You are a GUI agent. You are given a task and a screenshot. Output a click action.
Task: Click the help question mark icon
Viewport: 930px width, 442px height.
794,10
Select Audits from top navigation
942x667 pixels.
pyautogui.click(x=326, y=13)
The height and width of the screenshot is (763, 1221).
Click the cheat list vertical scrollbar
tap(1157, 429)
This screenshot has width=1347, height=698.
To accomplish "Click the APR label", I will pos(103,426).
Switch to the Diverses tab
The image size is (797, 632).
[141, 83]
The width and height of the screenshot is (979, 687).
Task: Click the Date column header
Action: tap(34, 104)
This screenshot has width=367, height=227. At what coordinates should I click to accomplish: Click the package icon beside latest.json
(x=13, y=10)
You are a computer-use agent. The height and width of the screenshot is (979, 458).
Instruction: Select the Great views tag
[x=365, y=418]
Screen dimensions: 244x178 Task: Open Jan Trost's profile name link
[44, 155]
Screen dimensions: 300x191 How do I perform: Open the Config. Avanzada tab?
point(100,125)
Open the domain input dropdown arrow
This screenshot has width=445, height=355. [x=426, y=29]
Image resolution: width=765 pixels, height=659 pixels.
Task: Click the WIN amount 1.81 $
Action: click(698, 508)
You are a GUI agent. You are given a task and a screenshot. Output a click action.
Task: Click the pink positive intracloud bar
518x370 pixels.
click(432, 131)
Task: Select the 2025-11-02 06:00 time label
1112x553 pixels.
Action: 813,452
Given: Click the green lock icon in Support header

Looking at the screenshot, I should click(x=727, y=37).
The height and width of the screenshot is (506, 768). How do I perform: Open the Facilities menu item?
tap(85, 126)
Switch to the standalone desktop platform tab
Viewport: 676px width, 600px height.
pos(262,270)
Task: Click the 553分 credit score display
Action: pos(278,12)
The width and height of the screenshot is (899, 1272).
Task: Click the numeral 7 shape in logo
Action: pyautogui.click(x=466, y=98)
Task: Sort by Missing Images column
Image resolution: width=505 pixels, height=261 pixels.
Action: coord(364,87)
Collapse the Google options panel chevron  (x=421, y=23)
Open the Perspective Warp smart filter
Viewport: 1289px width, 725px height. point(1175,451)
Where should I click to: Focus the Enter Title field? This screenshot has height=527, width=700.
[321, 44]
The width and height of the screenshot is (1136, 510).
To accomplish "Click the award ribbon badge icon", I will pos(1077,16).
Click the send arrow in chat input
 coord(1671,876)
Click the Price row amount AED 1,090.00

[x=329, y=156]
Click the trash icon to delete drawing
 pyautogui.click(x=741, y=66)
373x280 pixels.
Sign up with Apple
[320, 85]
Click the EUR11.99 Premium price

○ ○ ○ ○ ○

Task objective
All the lines above are to be copied exactly, with none left out.

Worked solution
You are a GUI agent. You are given a task and a screenshot. Output a click action.
Task: Click the help question mark icon
Viewport: 930px width, 442px height.
794,10
Select Audits from top navigation
942x667 pixels.
pyautogui.click(x=326, y=13)
The height and width of the screenshot is (763, 1221).
Click the cheat list vertical scrollbar
tap(1157, 429)
This screenshot has width=1347, height=698.
To accomplish "Click the APR label", I will pos(103,426).
Switch to the Diverses tab
The image size is (797, 632).
[141, 83]
The width and height of the screenshot is (979, 687).
Task: Click the Date column header
Action: tap(34, 104)
This screenshot has width=367, height=227. At what coordinates should I click to accomplish: Click the package icon beside latest.json
(x=13, y=10)
You are a computer-use agent. The height and width of the screenshot is (979, 458).
Instruction: Select the Great views tag
[x=365, y=418]
Screen dimensions: 244x178 Task: Open Jan Trost's profile name link
[44, 155]
Screen dimensions: 300x191 How do I perform: Open the Config. Avanzada tab?
point(100,125)
Open the domain input dropdown arrow
This screenshot has width=445, height=355. [x=426, y=29]
Image resolution: width=765 pixels, height=659 pixels.
Task: Click the WIN amount 1.81 $
Action: click(698, 508)
You are a GUI agent. You are given a task and a screenshot. Output a click action.
Task: Click the pink positive intracloud bar
518x370 pixels.
click(432, 131)
Task: Select the 2025-11-02 06:00 time label
1112x553 pixels.
Action: 813,452
Given: Click the green lock icon in Support header

Looking at the screenshot, I should click(x=727, y=37).
The height and width of the screenshot is (506, 768). How do I perform: Open the Facilities menu item?
tap(85, 126)
Switch to the standalone desktop platform tab
Viewport: 676px width, 600px height.
pos(262,270)
Task: Click the 553分 credit score display
Action: pos(278,12)
The width and height of the screenshot is (899, 1272).
Task: Click the numeral 7 shape in logo
Action: pyautogui.click(x=466, y=98)
Task: Sort by Missing Images column
Image resolution: width=505 pixels, height=261 pixels.
Action: coord(364,87)
Collapse the Google options panel chevron  (x=421, y=23)
Open the Perspective Warp smart filter
Viewport: 1289px width, 725px height. point(1175,451)
Where should I click to: Focus the Enter Title field? This screenshot has height=527, width=700.
[321, 44]
The width and height of the screenshot is (1136, 510).
To accomplish "Click the award ribbon badge icon", I will pos(1077,16).
Click the send arrow in chat input
 coord(1671,876)
Click the Price row amount AED 1,090.00

[x=329, y=156]
Click the trash icon to delete drawing
 pyautogui.click(x=741, y=66)
373x280 pixels.
Sign up with Apple
[320, 85]
Click the EUR11.99 Premium price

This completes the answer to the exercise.